Findings presented at the annual meeting of the American Urological Association (AUA) indicate that prostate cancer could be detected as many as five years earlier than it is currently being diagnosed by testing for a protein in tissue that indicates the presence of early disease. The University of Pittsburgh researchers suggest that testing for the protein, called early prostate cancer antigen (EPCA), could serve as an adjunct to the current diagnostic approach to patients with elevated levels of prostate-specific antigen, or PSA, who undergo repeat needle biopsies. PSA, a substance in the blood released by the prostate gland, is commonly used to check for signs of prostate cancer and other prostate problems. Results are published in abstract 640 of the AUA proceedings.

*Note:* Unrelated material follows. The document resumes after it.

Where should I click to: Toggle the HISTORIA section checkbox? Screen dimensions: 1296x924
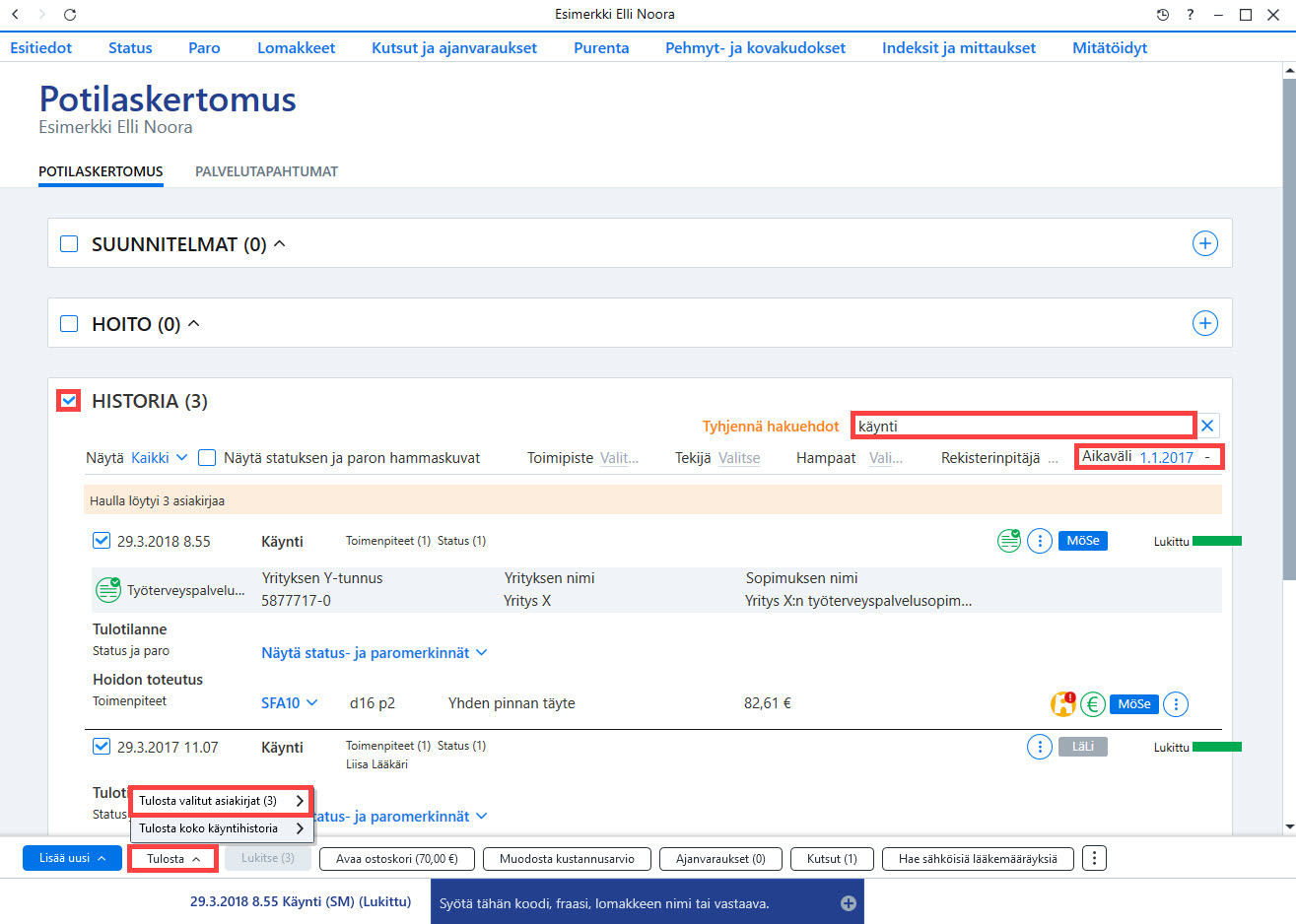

"One of the problems with testing for levels of PSA as an indicator of prostate cancer is that PSA levels often fluctuate, making it difficult to know for certain whether a man has prostate cancer without performing multiple biopsies over time," said Robert Getzenberg, Ph.D., senior author and professor of urology, pathology and pharmacology at the University of Pittsburgh School of Medicine. "By testing for EPCA in men with high levels of PSA, we may be able to detect the presence of prostate cancer earlier, before it is discoverable by biopsy, saving patients the fear and stress of repeat procedures and enabling us to treat the disease sooner."
Dr. Getzenberg explained that EPCA is a marker protein that indicates the earliest changes that occur in cells during the development of cancer.